US20030111697A1

US20030111697A1 - Biased bending vertical alignment mode liquid crystal display

Info

Publication number: US20030111697A1
Application number: US10/020,262
Authority: US
Inventors: Seok-Lyul Lee
Original assignee: Hannstar Display Corp
Current assignee: Hannstar Display Corp
Priority date: 2001-12-13
Filing date: 2001-12-13
Publication date: 2003-06-19

Abstract

A liquid crystal display comprises a first substrate comprising a first electrode, a second substrate comprising a switching element such as TFT and a second electrode disposed on and connected to the TFT, and a liquid crystal layer comprising a plurality of liquid crystal molecules having a negative dielectric anisotropy and interposed between the substrates. A slit is formed on the second electrode over a center of a gate electrode of the TFT to divide the second electrode into a plurality of fragmented electrode portions, such that the orientations of the liquid crystal molecules in the vicinity above the slit are aligned parallel to the surfaces of the substrates and the orientations of the other liquid crystal molecules are aligned perpendicular to the surfaces of the substrates in dark state, and the orientation of the liquid crystal molecules are aligned parallel to the surfaces of the substrates in white state.

Description

FIELD OF THE INVENTION

The present invention is in relation to a liquid crystal display (LCD), and more particularly, the present invention is in relation to a biased bending vertical alignment mode liquid crystal display.

BACKGROUND OF THE INVENTION

The liquid crystal display (or LCD) is made up of two substrates and a liquid crystal layer interposed therebetween.

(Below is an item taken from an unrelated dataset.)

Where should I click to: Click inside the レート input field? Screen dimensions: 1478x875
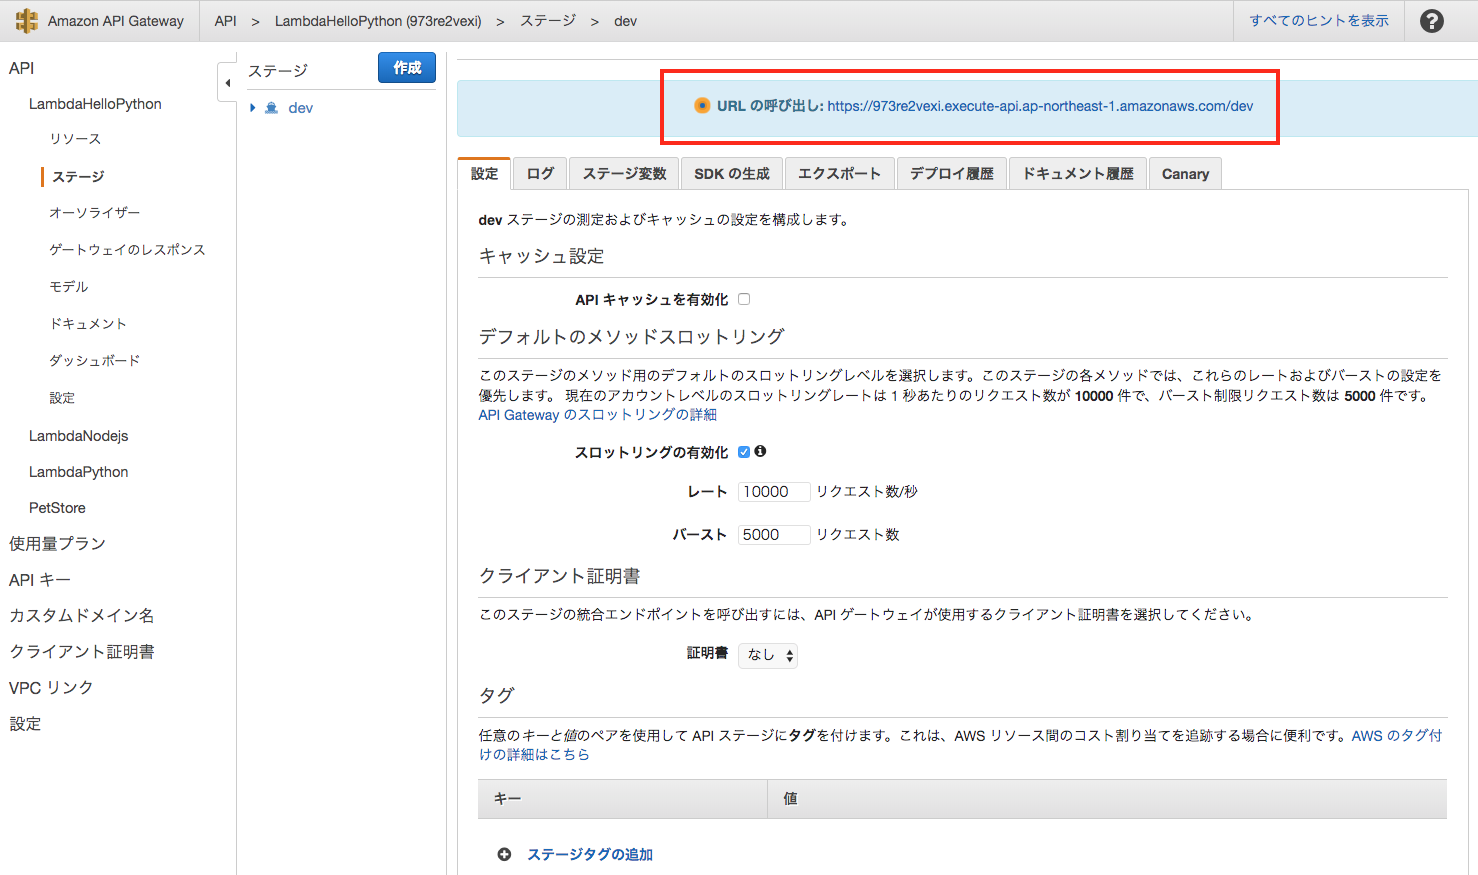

The light is transmitted under the control of the electric field intensity applied to the liquid crystal layer.

The twisted nematic (TN) liquid crystal display, which is currently the most popular LCD, has a transparent matrix substrate and a transparent counter substrate, a pair of transparent electrodes respectively formed on the inner surface of the transparent substrates and opposite to each other so as to drive the liquid crystal layer interposed therebetween, and a pair of polarizing plates which are respectively attached to the outer surfaces of the transparent substrates. In the off state of the LCD, that is, in the state that the electric field is not applied to the transparent electrodes, the orientations of the liquid crystal molecules are aligned perpendicular to the substrates.

Unfortunately, the contrast ratio of the conventional TN LCD in a normally black mode may not be so high because the incident light is not fully blocked in the off state. In order to obviate this problem and increasing the viewing angles of LCD, various LCD modes have been presented. An example of the new LCD mode is known as vertical alignment (VA) mode. As the name suggests, the liquid crystal molecules are normally aligned perpendicular to the inner surface of the substrates, swinging through 90° to lie parallel with substrates in the presence of electric field. This LCD mode produces a display with an ultra-wide viewing angle and high contrast ratio but with the added bonus of higher brightness and a response time of 25 milliseconds. In addition, this LCD mode also consumes less power.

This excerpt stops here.